Gotti’s death was confirmed late Wednesday in a statement by Def Jam Recordings, which was the parent label for Murder Inc. when it was founded in 1998, and where he had also worked as an executive. The statement did not give a cause of death, or say when or where he had died.

Murder Inc., which Gotti started with his brother, Chris, helped launch the careers of the rapper Ja Rule and the R&B singer Ashanti, and their success propelled the label to prominence in the late 1990s and early 2000s.

“I’m important in America because of hip-hop,” Gotti said in “The Murder Inc Story,” a BET documentary series released in 2022. “I love hip-hop with a passion.”

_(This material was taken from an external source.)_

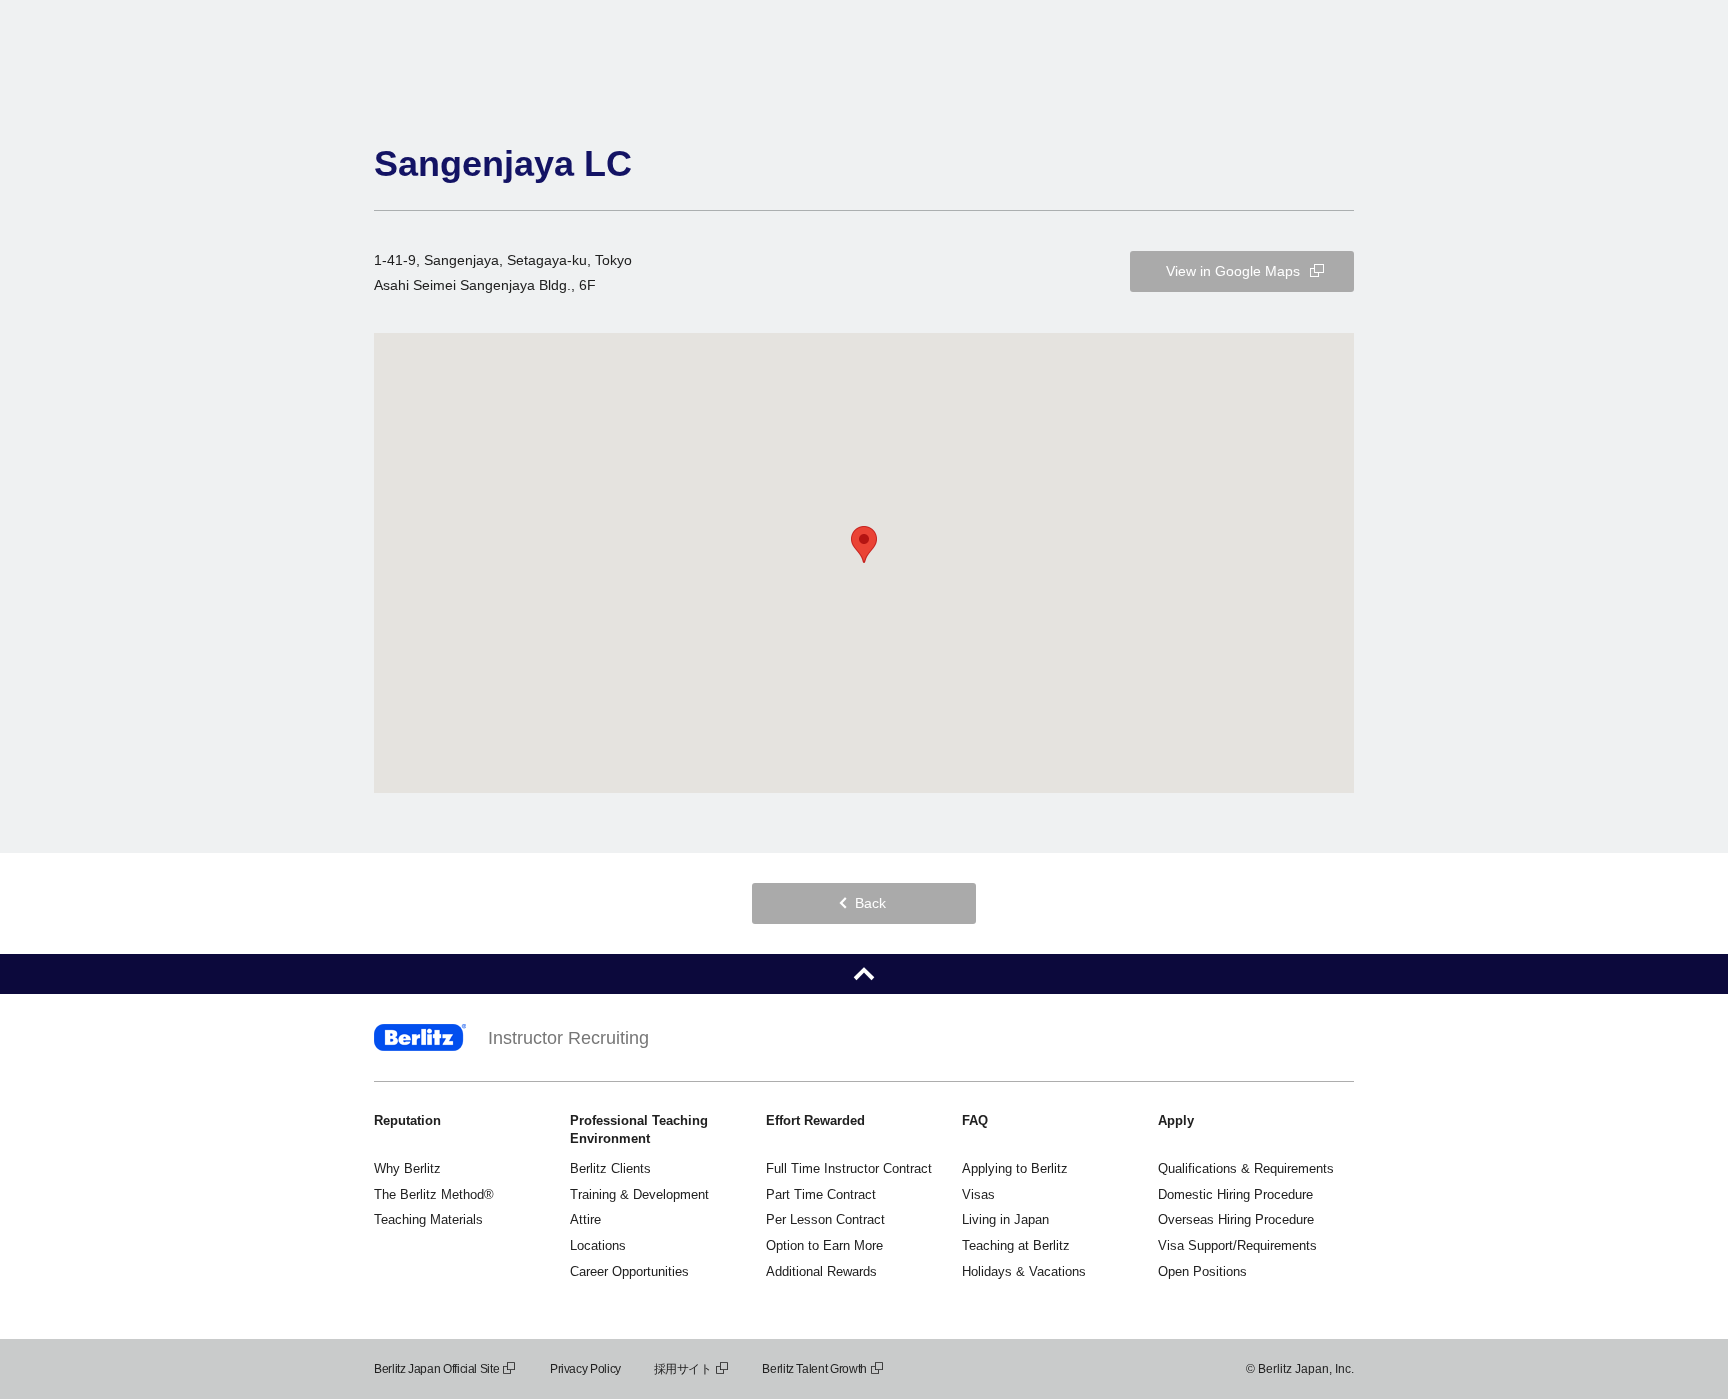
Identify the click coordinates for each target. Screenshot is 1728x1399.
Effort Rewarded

Gotti was born Irving Domingo Lorenzo Jr. in Queens on June 26, 1970. His father was a taxi driver, and he was the youngest of eight children, he said in the BET documentary. In his early teens, he said, he played for hours with turntables and a mixer that his siblings got for him, and he started working as a D.J. for parties when he was 15.

Later, he began working as a music producer and talent scout, and he was credited with helping discover the future hip-hop superstars Jay-Z and DMX. He became an A&R executive at Def Jam.

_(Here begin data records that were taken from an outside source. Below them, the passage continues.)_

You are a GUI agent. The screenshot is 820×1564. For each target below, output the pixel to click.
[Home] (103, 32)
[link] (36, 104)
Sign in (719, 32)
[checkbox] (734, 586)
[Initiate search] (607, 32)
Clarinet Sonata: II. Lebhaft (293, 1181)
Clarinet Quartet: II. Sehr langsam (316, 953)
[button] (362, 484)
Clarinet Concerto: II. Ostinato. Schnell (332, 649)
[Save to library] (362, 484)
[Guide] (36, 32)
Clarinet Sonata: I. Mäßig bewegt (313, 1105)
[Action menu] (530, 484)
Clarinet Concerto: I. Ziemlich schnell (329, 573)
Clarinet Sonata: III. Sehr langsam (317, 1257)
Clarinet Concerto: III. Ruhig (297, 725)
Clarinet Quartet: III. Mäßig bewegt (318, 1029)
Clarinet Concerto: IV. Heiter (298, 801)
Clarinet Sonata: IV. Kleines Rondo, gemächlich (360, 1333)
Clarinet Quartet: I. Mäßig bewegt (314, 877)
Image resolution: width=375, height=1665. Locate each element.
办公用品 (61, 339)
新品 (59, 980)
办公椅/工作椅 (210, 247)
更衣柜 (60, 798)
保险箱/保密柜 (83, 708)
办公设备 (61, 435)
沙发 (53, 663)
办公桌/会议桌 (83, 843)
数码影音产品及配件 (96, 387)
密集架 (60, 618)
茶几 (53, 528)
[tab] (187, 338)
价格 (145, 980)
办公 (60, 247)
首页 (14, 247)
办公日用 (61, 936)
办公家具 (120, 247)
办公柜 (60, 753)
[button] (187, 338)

Gotti was also an executive producer of DMX’s 1998 debut album “It’s Dark and Hell Is Hot,” which debuted at No. 1 on the Billboard 200 chart. He also produced Ja Rule’s 1999 debut album, “Venni Vetti Vecci,” and worked on several successful releases by Ashanti in the early 2000s, cementing his reputation as a hitmaker.

Gotti was credited as a producer on 28 Hot 100 hits, according to Billboard.

With the ascent came scrutiny. In 2003, the F.B.I. and the police raided Murder Inc.’s offices in New York. That was followed by a federal investigation into whether the label was founded with drug money. Gotti faced charges of laundering money for Kenneth McGriff, a convicted gang leader. In an attempt to clean up the image of his label, Gotti dropped “Murder” from its name.

“They had everybody who loved me in corporate America, who felt I was a good guy, distance themselves from me,” he said after his acquittal in 2005. “All while I was saying, ‘I didn’t do this, I didn’t do this,’ and they was like, ‘OK, we’ll wait and see.’”

A list of survivors was not immediately available.